Sixteen aircraft took off in fair weather at 2230 hours and had a good run to the target. They encountered the usual light flak over the French coast, but Noel never worried too much about that if he was above 6000 feet. He had the Stirling at 11,000 feet, and for the only time he could remember—and for what reason he never fathomed—the Lancasters and Halifaxes on the same target were flying below him. Using the Gee-H radio navigational system, an update of Gee, they dropped their bombs right on target and headed for home.
When the 218 Squadron aircrews returned to base, they began filling out the Operations Record Book. Of the sixteen aircraft that left, thirteen had attacked the target. The Chambly depot was ‘brilliantly lit up by flares’ that the Pathfinders had dropped and could be easily seen as 120 aircraft dropped 142,000 pounds of bombs. Approximately 500 high-explosive bombs fell inside the railway depot area, causing serious damage to all sections. Active on the return journey, they had run into some German fighters, and three aircraft were shot down. One crash-landed at Woodbridge, in England. The other two were missing. One was Noel Eliot’s plane.
Noel had been about ten minutes out from the target and about halfway to
the coast on the way home when Johnny Grantham called urgently on the intercom from the rear turret: ‘There is a fighter coming in from behind, Skipper—get weaving!’ Noel heeded the warning.
I put the aircraft into an evasive corkscrew, but almost immediately a stream of incendiary cannon shell passed just above my head, coming from the rear and almost at the same time another came up alongside my window from below, obviously two fighters attacked us together—they were Focke-Wulf 190s. Both gun turrets were firing continuously and the plane was juddering from their reactions, while the air was full of the smell of cordite.

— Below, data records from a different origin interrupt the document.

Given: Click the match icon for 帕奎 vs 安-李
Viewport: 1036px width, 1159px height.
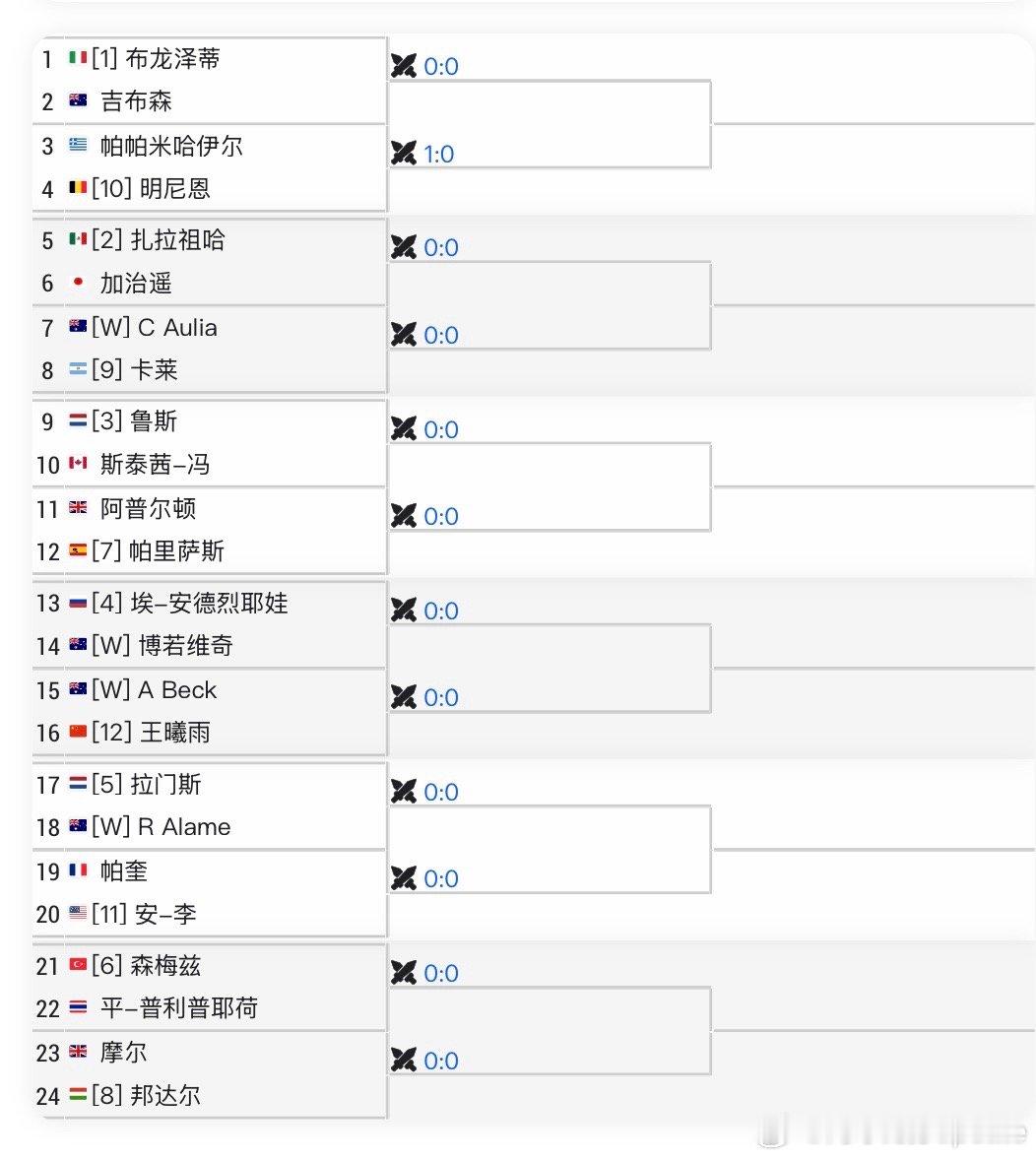Looking at the screenshot, I should pos(404,877).
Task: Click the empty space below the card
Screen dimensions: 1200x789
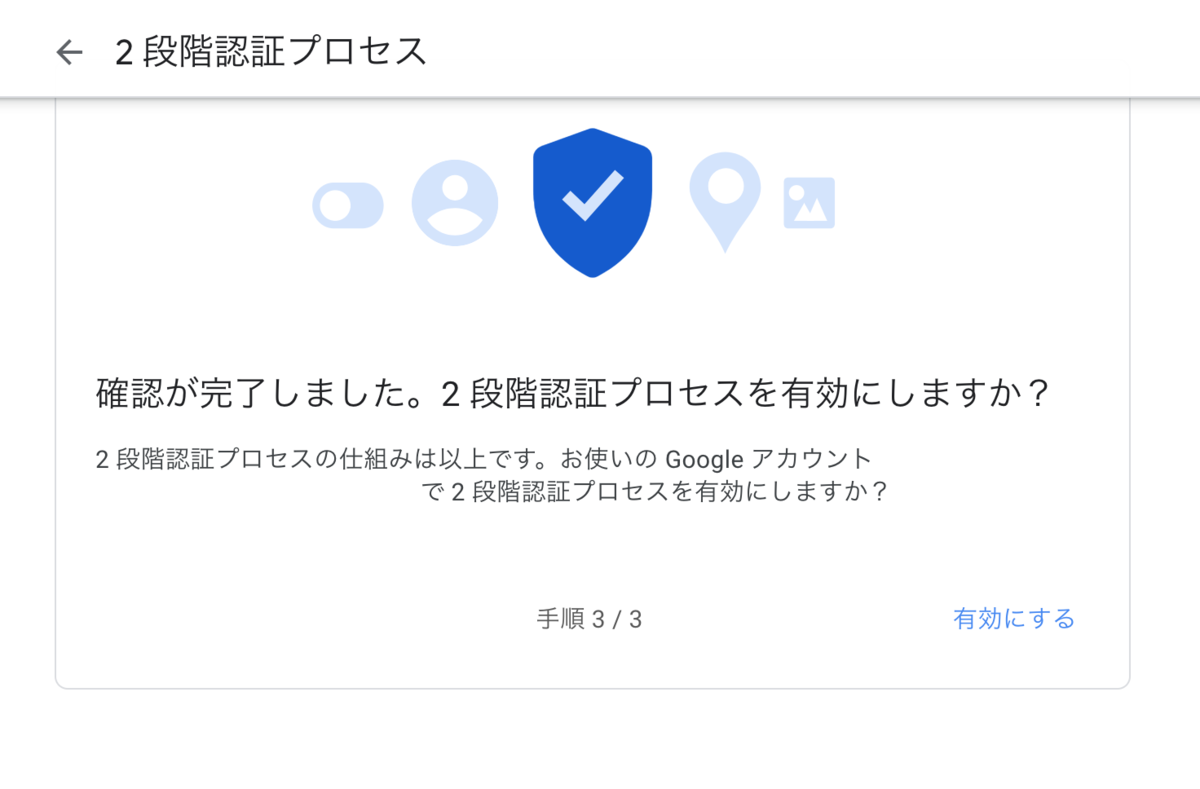Action: pos(600,740)
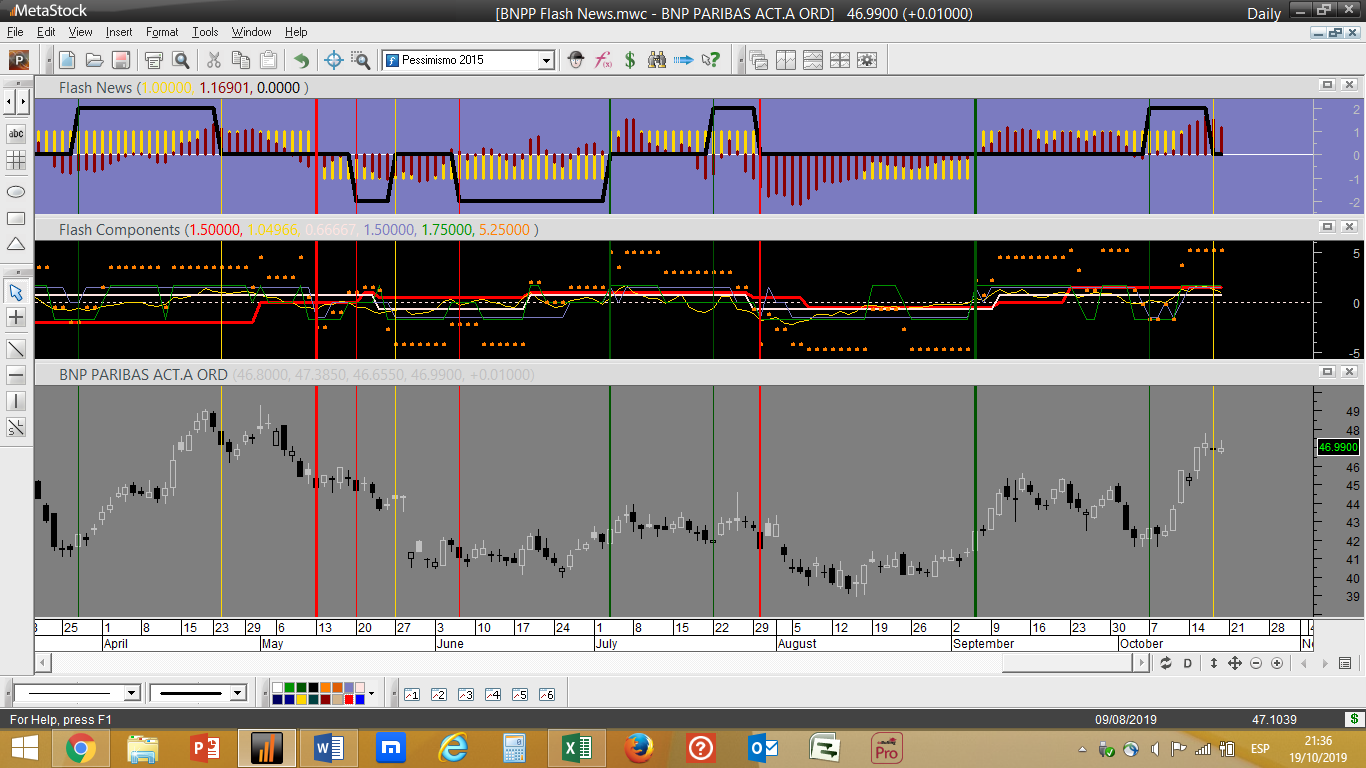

It was soon obvious they were badly hit: one engine was burning and the propeller on the port outer engine was out of control. Noel called over the intercom for the crew to prepare to bail out. The intercom then went dead.
Jack Hassett, as his part of the ‘prepare to bail out’ drill, brought my parachute from where it was stowed near his table and clipped it on to the harness on my chest. Jock came up to me and said the plane was on fire amidships and I yelled to him and the others to ‘get out’. The controls were now flopping about uselessly, the cables to the rear end obviously destroyed. Part of the bomb aimer’s ‘prepare to bail out’ drill was to open the escape hatch down in the nose section, which he had done. The nose of the plane was now going up and down, my last look at the altimeter showed we were going down through 9000 feet. Undoing my seat harness, I threw off my helmet and its attachments and dived down into the nose section and headfirst out through the open escape hatch.
Noel did not see any of the other crew members and presumed they had all gone before him. The tail gunner would not have been able to come forward, but his method of escape was to rotate his turret 180 degrees and tumble out backwards. As lights were never on in the plane during operations, all movements had to be made in complete darkness. Moments after Noel jumped, he pulled the ripcord and the parachute opened with a solid jerk, sending him into a pendulum swing. He stopped this by pulling down on the shroud lines on one side. He could not see the ground but could see his plane burning in a field several kilometres away, where it had crashed.